__WORK TO DO__. Retype the listing lines that begin at the line containing "Task: Show the タグ list segment" and stop after the line containing "Open the PNCS01844", keeping every character unchanged.

__ENTRIES__.
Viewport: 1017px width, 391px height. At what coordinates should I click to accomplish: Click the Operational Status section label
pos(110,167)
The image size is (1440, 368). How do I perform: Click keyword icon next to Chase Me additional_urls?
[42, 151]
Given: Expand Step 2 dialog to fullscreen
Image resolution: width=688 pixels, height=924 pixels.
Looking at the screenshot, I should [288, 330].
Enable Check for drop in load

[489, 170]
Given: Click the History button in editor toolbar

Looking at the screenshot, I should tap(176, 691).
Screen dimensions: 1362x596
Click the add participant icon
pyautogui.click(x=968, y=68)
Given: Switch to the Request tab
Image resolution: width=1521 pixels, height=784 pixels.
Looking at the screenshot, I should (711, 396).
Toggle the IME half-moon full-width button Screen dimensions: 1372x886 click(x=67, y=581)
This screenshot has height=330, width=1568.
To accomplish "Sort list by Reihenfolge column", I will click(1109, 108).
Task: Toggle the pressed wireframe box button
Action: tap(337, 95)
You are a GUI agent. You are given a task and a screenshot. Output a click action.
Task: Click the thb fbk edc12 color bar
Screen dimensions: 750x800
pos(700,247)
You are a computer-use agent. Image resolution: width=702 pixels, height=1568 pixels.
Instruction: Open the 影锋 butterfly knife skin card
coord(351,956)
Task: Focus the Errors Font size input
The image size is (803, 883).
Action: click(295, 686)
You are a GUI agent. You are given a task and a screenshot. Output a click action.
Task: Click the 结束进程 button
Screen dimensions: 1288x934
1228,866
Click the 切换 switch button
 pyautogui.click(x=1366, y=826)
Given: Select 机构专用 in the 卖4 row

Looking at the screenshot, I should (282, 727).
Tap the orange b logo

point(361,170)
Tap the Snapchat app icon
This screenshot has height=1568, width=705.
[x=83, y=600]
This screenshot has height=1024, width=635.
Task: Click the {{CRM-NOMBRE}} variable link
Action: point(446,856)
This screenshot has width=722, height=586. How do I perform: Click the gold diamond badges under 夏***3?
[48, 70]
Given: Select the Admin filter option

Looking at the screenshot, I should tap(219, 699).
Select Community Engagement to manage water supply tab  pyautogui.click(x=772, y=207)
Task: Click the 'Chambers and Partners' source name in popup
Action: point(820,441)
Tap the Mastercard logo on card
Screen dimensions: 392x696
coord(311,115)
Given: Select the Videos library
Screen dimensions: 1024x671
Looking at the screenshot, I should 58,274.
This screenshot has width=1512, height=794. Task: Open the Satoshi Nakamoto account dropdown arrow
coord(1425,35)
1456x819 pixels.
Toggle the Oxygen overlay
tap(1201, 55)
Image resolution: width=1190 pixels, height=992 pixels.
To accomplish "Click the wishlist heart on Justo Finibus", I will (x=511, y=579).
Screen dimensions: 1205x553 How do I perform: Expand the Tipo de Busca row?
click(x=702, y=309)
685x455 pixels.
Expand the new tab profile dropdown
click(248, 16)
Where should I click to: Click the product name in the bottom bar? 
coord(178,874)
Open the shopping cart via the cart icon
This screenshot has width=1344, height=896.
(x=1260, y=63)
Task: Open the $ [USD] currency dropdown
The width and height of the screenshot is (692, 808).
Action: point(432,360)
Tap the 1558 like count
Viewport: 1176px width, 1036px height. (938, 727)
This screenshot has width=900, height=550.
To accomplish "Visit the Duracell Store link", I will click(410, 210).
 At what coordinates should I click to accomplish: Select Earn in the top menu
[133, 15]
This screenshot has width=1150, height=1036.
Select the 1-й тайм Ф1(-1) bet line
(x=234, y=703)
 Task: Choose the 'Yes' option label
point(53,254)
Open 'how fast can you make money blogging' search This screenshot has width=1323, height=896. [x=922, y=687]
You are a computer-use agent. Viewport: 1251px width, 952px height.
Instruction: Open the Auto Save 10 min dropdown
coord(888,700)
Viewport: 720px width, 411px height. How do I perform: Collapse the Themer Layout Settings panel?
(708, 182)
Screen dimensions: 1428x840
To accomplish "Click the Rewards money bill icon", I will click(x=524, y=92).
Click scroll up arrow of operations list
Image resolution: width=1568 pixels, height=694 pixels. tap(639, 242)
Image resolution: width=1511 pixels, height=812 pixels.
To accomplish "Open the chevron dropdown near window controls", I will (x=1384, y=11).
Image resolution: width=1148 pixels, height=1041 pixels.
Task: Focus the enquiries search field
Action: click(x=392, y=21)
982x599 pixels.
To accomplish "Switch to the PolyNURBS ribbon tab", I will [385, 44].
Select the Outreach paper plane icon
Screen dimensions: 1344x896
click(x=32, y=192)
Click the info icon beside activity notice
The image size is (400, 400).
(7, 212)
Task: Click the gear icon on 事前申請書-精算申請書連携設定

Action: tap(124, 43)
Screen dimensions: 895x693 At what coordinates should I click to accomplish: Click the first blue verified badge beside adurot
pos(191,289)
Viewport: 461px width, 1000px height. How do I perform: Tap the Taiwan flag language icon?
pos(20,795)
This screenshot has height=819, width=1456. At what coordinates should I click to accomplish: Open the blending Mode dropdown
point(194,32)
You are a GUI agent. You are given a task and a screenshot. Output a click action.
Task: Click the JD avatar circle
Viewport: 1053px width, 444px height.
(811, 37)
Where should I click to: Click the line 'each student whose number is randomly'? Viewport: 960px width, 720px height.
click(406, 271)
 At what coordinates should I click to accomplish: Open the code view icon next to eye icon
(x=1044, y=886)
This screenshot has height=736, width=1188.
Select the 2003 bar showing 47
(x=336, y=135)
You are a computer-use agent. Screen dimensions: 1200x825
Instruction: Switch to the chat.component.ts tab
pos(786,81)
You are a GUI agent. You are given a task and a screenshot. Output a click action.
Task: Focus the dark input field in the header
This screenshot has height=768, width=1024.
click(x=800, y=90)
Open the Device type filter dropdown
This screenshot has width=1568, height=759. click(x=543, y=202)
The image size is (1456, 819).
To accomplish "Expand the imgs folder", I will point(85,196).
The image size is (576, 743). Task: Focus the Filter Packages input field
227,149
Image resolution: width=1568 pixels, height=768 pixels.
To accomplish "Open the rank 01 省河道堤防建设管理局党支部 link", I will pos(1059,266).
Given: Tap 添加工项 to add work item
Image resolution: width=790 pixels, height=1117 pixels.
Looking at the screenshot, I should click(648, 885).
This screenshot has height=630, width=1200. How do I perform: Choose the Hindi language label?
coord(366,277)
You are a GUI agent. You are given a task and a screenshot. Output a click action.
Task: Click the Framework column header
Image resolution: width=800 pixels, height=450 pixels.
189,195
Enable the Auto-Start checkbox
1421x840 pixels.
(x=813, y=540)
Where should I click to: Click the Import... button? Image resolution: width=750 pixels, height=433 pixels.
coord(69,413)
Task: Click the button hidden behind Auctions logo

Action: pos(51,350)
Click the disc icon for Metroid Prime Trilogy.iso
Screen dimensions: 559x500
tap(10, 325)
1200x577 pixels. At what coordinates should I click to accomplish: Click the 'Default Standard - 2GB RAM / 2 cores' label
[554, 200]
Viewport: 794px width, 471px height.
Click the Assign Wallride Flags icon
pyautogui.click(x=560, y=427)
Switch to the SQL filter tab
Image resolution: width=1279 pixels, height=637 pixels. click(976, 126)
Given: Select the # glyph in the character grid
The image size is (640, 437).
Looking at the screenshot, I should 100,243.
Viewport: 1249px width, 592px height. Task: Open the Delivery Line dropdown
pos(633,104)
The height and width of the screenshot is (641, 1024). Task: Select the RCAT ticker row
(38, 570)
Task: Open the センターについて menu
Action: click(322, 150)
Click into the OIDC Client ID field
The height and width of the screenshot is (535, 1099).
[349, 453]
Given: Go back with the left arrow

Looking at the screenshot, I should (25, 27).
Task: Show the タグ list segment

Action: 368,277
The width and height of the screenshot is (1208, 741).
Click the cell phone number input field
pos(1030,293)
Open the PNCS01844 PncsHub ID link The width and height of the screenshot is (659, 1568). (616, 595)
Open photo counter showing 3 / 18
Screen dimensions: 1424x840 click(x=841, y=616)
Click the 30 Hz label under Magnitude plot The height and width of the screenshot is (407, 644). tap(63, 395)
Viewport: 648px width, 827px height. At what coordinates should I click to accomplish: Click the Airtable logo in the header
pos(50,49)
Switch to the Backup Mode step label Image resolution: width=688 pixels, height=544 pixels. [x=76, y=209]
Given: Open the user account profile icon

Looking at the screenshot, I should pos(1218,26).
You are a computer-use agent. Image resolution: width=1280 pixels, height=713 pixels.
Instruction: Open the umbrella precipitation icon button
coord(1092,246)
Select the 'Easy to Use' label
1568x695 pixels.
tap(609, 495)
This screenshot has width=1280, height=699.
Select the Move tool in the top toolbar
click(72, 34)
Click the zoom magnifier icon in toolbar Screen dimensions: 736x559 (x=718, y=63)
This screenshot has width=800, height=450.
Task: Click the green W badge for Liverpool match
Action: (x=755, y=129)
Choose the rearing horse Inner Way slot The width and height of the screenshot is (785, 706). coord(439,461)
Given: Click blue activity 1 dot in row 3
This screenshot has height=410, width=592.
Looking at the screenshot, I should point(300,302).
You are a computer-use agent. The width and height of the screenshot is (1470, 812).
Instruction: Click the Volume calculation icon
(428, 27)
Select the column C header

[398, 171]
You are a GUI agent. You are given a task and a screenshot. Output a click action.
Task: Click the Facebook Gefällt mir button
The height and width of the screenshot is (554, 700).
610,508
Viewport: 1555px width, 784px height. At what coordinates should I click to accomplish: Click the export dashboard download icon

__REPLY TO THE EXERCISE__.
Task: Show the タグ list segment

Action: 368,277
The width and height of the screenshot is (1208, 741).
Click the cell phone number input field
pos(1030,293)
Open the PNCS01844 PncsHub ID link The width and height of the screenshot is (659, 1568). (616, 595)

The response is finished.